たとえば、英国を拠点とするパフォーマンスマーケティングエージェンシー、ジャーニーファーザー(Journey Further)のCEO、ロビン・スキッドモア氏はコロナ禍以降、従業員の意見をもとに、フィットネスに特化した不動産を含め、3つのオフィスすべてに「大がかりな投資」を行ってきたと話す。「オフィスは当社の企業文化の重要な部分を占めている。そのため、オフィスに戻るときに備えて投資を続ける必要があるという意思を示すことが重要だった」と、クロ19(Clos19)やエアタスカー(Airtasker)といったクライアントと仕事をしてきたスキッドモア氏は述べている。同社は現在、ディープワーク、高強度インターバルトレーニング(HIIT)、ヨガクラス、ウェイトトレーニング用のスペースを備えている。
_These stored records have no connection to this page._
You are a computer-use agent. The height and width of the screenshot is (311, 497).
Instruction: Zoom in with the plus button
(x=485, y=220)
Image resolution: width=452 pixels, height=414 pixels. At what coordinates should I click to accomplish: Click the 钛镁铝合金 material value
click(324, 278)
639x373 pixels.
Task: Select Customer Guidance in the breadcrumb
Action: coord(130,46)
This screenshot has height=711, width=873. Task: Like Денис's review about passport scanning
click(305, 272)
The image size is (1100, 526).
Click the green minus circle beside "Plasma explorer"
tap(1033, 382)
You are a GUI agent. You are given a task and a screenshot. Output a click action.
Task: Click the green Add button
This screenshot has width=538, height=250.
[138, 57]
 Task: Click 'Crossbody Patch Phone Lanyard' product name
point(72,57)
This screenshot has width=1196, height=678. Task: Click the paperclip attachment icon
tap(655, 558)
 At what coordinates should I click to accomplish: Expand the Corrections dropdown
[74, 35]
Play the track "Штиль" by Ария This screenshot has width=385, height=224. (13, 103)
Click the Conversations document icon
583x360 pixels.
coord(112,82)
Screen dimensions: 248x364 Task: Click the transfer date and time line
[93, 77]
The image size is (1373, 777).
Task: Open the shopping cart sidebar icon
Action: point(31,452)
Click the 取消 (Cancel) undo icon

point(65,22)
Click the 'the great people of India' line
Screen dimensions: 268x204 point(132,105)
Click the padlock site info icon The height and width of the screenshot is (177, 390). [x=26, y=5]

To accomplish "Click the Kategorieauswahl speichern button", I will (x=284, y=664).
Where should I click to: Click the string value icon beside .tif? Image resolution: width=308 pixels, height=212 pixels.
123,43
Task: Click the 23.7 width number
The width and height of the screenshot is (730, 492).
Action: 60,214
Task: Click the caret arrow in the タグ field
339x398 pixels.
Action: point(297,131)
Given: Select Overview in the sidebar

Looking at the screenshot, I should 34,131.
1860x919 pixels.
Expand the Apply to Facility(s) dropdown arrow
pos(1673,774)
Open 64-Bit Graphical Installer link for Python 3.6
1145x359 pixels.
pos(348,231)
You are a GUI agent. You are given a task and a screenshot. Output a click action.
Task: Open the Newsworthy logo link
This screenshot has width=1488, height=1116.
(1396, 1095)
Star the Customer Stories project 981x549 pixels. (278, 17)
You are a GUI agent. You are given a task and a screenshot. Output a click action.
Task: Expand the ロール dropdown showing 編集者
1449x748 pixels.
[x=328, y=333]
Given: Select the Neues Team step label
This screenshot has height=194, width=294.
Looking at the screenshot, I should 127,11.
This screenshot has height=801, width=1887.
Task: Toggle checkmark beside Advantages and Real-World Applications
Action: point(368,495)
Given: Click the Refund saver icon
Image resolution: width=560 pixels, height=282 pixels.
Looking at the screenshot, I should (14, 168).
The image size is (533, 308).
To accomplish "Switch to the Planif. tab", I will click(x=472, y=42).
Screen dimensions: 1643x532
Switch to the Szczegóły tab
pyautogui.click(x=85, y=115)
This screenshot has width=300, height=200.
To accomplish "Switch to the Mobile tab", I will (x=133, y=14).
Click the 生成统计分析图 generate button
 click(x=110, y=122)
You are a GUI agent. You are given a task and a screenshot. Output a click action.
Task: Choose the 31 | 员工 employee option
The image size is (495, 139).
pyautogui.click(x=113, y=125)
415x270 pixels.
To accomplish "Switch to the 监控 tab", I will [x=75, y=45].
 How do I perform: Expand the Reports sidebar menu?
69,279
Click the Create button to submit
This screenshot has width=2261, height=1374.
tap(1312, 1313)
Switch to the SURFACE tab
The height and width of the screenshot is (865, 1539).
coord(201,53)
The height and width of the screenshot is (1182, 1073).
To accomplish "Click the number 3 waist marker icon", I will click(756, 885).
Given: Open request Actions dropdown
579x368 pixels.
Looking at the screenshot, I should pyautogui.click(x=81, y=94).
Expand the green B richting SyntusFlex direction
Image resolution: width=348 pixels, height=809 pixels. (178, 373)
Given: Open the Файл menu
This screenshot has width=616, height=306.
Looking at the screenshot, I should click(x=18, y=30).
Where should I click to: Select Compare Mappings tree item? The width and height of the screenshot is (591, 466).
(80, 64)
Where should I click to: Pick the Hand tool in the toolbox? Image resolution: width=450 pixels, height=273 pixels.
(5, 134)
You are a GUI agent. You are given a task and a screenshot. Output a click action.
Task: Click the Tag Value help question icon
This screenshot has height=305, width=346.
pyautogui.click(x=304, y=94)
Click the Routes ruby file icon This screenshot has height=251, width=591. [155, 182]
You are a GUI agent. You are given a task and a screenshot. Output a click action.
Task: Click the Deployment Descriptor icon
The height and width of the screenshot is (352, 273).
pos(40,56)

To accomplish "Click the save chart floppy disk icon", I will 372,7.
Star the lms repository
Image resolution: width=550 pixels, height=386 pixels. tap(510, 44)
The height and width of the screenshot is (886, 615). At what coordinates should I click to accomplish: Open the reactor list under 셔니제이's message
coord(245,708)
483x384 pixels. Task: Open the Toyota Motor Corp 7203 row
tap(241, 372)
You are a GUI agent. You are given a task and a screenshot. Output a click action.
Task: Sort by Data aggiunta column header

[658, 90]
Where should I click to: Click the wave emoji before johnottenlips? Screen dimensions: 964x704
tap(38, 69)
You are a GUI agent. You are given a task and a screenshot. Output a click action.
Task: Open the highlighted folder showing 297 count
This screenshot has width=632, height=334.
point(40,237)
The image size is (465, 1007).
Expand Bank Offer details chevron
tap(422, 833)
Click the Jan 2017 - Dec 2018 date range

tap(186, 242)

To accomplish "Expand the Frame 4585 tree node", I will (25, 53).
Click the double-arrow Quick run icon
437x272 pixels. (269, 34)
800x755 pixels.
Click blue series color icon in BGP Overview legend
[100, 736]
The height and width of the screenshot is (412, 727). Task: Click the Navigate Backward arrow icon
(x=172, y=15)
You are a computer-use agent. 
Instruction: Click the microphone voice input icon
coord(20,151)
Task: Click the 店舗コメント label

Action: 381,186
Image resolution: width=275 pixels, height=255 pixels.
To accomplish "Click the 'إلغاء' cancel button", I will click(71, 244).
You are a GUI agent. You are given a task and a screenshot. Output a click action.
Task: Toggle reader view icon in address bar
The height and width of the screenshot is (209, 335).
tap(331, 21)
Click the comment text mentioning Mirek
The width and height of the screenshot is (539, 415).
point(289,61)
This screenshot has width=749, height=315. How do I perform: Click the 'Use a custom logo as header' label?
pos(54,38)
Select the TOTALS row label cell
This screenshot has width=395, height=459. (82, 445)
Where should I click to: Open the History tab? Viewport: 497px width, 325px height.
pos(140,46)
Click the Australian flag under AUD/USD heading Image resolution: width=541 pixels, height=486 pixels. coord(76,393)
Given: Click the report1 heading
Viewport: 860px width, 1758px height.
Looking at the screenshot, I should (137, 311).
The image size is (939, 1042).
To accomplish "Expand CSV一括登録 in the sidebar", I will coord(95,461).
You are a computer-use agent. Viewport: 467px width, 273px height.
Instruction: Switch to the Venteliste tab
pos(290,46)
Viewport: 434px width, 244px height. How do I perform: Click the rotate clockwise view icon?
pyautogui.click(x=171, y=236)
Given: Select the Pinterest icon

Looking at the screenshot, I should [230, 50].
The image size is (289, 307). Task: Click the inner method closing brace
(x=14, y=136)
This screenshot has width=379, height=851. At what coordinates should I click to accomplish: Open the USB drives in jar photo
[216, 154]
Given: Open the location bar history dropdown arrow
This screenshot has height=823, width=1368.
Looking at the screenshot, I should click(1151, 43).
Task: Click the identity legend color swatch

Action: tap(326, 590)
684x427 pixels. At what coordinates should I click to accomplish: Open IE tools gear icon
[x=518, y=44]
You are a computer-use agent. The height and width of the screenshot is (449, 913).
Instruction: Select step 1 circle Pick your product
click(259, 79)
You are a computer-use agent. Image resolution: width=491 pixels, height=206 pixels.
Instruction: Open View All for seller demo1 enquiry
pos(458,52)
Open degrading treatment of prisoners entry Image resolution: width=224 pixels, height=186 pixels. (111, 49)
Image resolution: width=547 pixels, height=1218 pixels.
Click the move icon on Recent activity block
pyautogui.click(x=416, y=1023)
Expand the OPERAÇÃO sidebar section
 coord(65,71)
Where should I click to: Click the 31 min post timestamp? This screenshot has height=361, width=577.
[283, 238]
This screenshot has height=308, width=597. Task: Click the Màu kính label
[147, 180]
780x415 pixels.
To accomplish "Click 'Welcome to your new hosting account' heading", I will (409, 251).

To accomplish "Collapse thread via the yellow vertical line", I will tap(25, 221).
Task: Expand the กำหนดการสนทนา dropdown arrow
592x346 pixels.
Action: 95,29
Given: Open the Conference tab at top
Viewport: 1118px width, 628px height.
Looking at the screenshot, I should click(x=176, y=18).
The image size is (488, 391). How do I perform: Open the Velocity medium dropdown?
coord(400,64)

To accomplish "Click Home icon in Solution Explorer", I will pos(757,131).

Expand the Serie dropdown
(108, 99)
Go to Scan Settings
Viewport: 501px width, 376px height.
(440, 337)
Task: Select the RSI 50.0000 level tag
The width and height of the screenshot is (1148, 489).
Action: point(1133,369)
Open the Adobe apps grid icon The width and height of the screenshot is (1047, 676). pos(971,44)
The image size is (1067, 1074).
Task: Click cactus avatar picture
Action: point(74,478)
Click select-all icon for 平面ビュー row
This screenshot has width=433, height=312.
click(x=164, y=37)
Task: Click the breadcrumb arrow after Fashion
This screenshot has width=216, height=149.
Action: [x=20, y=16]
また、クリエイティブエージェンシーのビーリール(B-Reel)でグローバルコミュニケーションオフィサーを務めるグレイス・ロバーツ氏は、従業員のオフィス復帰を計画するにあたっては、彼らが心身の健康維持に注力できる空間を設けることが不可欠だと強調する。同社の新しいたフィットネス施設には、ヨガマット、ヨガホイールのほか、同社が開発した呼吸法アプリ「State(ステート)」へのアクセスなどが用意されている。
ナイキ(Nike)やH&Mを顧客にもつビーリールにとって、フィットネスへの取り組みはこれがはじめてではない。ビーリールでは以前から、ウェルネス・ウェンズデー(Wellness Wednesdays)なる従業員向けプログラムを導入しており、また従業員に毎月、英気を養い集中力を取り戻す健康増進活動のための手当を支給している。